Rhialto posted on Sat, 25 Aug 2012 15:26:33 +0200 as excerpted:

> Not that there is nothing wrong with pkgconfig. My favourite peeve for
> instance is that often, if a shared library uses some other shared
> library, that dependency is made explicit even when it need not be. That
> results in unnecessary update dependencies: when you're updating some
> lower level library, you are forced to update more than just those
> libraries/programs that actually use it directly.

For that, take a look at the --as-needed linker option (LDFLAGS on many 
builds, often seen as -Wl,--as-needed when passed to the linker via gcc), 
which has been the default on gentoo for awhile now.  That tells the 
linker to only link in directly called for dependencies, not any 
arbitrary library just because something says it needs it.  As such, it 
does tend to eliminate much of the over-linking, but it does produce 
occasional problems with under-linking (which gentoo obviously had to 
patch around before they made it the default, but they do try to be a 
good downstream and pass the patches back upstream, so pretty much 
everything gentoo packages had been fixed upstream too by now, unless of 
course upstream simply doesn't care).

It can make a HUGE difference.  Often nearly half the system will try to 
link to some common low-level libraries (like exiv) if given the chance, 
but they're mostly indirect dependencies thru other, intermediate level 
libraries.  --as-needed strips those indirect deps out, and an upgrade 
that would otherwise require rebuilding as I said nearly half the system 
against the new version, only ends up triggering a rebuild on a handful 
of packages, maybe a tenth of the system if that, if --as-needed has been 

Libtool's perhaps the biggest culprit in overlinking, however, due to all 
those *.la files it creates that include all sorts of indirect deps.  But 
the information contained in all those *.la files is primarily of use for 
static linking, not dynamic linking, where it can be obtained using other 
methods so the *.la files are redundant.  As a consequence, if you choose 
to use dynamic linking whereever possible, it's possible to eliminate 
most of those *.la files (tho they can still be necessary in certain 
instances such as late-linked runtime-loaded plugins), thus eliminating 
that problem along with a few others.  Here, I have an system-wide 
install-mask on *.la files, with a few single-package exceptions where 
they're actually necessary, for libtool itself and for a few plugin 
packages.  That eliminates most of /that/ problem, too.

* _What to do_
Copy the whole post above about over-linking and the --as-needed linker option, word for word.

* _Stored rows_
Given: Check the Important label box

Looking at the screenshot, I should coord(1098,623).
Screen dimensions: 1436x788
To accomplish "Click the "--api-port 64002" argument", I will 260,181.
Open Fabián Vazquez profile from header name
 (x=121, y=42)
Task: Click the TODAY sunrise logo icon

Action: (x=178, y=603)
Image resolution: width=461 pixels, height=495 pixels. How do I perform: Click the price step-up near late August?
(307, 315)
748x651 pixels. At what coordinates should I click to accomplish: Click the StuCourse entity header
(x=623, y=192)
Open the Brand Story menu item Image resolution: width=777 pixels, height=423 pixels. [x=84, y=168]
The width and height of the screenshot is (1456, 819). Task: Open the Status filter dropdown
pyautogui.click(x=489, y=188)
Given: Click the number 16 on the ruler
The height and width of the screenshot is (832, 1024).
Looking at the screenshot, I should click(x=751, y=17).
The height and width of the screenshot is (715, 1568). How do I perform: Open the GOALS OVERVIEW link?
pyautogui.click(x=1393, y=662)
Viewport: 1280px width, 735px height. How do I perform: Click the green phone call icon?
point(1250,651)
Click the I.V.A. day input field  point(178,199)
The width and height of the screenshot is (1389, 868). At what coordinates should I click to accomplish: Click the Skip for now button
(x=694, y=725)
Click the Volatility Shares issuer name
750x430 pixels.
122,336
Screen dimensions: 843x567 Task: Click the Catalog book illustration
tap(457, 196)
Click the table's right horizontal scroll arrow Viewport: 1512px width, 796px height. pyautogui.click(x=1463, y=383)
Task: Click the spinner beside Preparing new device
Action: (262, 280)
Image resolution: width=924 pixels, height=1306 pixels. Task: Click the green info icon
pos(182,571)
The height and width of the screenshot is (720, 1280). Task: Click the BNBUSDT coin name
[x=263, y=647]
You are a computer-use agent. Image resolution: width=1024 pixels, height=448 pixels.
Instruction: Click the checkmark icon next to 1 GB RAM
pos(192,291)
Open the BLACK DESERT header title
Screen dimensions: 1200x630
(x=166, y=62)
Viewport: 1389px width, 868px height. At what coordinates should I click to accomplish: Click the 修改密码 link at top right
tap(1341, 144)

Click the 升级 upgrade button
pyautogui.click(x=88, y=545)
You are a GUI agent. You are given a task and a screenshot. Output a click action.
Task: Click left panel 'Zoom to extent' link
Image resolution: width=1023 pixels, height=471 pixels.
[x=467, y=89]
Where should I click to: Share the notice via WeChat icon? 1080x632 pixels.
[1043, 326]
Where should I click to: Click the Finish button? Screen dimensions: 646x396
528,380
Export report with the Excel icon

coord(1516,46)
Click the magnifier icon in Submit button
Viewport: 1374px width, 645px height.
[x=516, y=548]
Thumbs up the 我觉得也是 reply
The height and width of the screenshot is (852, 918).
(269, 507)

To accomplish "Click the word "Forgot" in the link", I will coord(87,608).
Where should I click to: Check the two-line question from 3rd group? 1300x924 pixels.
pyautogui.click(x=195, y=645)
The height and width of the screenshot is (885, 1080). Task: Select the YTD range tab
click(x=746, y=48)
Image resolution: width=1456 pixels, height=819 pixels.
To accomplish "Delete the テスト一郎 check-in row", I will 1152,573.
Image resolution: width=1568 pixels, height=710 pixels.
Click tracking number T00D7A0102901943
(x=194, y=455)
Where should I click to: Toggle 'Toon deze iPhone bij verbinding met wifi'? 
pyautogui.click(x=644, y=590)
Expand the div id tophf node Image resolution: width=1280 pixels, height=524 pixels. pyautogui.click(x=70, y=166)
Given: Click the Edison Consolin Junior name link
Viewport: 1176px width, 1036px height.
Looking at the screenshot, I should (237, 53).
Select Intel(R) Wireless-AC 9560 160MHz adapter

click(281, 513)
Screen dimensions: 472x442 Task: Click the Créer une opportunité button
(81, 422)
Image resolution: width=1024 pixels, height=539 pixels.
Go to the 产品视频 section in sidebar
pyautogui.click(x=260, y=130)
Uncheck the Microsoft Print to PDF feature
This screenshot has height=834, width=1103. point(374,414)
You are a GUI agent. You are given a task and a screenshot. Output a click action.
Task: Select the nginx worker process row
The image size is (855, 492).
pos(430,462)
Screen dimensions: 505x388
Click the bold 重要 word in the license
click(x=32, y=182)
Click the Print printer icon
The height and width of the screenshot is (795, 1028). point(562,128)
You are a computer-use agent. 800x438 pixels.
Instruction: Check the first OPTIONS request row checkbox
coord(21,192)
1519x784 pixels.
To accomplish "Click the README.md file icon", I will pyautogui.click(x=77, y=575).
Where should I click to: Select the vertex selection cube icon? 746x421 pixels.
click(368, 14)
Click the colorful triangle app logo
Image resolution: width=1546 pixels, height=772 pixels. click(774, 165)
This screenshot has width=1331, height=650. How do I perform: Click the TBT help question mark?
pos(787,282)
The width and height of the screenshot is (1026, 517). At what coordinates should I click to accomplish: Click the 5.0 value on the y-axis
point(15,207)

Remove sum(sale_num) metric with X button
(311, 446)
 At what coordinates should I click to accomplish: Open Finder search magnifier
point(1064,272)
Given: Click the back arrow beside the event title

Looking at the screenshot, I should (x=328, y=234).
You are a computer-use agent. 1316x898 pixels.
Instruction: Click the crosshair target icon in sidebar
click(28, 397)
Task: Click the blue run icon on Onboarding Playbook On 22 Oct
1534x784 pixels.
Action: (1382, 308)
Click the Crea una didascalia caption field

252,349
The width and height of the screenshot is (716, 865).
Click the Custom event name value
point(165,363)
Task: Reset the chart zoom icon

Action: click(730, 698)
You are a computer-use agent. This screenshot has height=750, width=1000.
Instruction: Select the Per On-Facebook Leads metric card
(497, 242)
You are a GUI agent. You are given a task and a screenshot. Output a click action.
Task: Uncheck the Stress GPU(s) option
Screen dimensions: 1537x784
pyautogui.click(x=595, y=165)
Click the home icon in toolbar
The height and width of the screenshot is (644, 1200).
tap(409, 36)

* _Final result_
Rhialto posted on Sat, 25 Aug 2012 15:26:33 +0200 as excerpted:

> Not that there is nothing wrong with pkgconfig. My favourite peeve for
> instance is that often, if a shared library uses some other shared
> library, that dependency is made explicit even when it need not be. That
> results in unnecessary update dependencies: when you're updating some
> lower level library, you are forced to update more than just those
> libraries/programs that actually use it directly.

For that, take a look at the --as-needed linker option (LDFLAGS on many 
builds, often seen as -Wl,--as-needed when passed to the linker via gcc), 
which has been the default on gentoo for awhile now.  That tells the 
linker to only link in directly called for dependencies, not any 
arbitrary library just because something says it needs it.  As such, it 
does tend to eliminate much of the over-linking, but it does produce 
occasional problems with under-linking (which gentoo obviously had to 
patch around before they made it the default, but they do try to be a 
good downstream and pass the patches back upstream, so pretty much 
everything gentoo packages had been fixed upstream too by now, unless of 
course upstream simply doesn't care).

It can make a HUGE difference.  Often nearly half the system will try to 
link to some common low-level libraries (like exiv) if given the chance, 
but they're mostly indirect dependencies thru other, intermediate level 
libraries.  --as-needed strips those indirect deps out, and an upgrade 
that would otherwise require rebuilding as I said nearly half the system 
against the new version, only ends up triggering a rebuild on a handful 
of packages, maybe a tenth of the system if that, if --as-needed has been 

Libtool's perhaps the biggest culprit in overlinking, however, due to all 
those *.la files it creates that include all sorts of indirect deps.  But 
the information contained in all those *.la files is primarily of use for 
static linking, not dynamic linking, where it can be obtained using other 
methods so the *.la files are redundant.  As a consequence, if you choose 
to use dynamic linking whereever possible, it's possible to eliminate 
most of those *.la files (tho they can still be necessary in certain 
instances such as late-linked runtime-loaded plugins), thus eliminating 
that problem along with a few others.  Here, I have an system-wide 
install-mask on *.la files, with a few single-package exceptions where 
they're actually necessary, for libtool itself and for a few plugin 
packages.  That eliminates most of /that/ problem, too.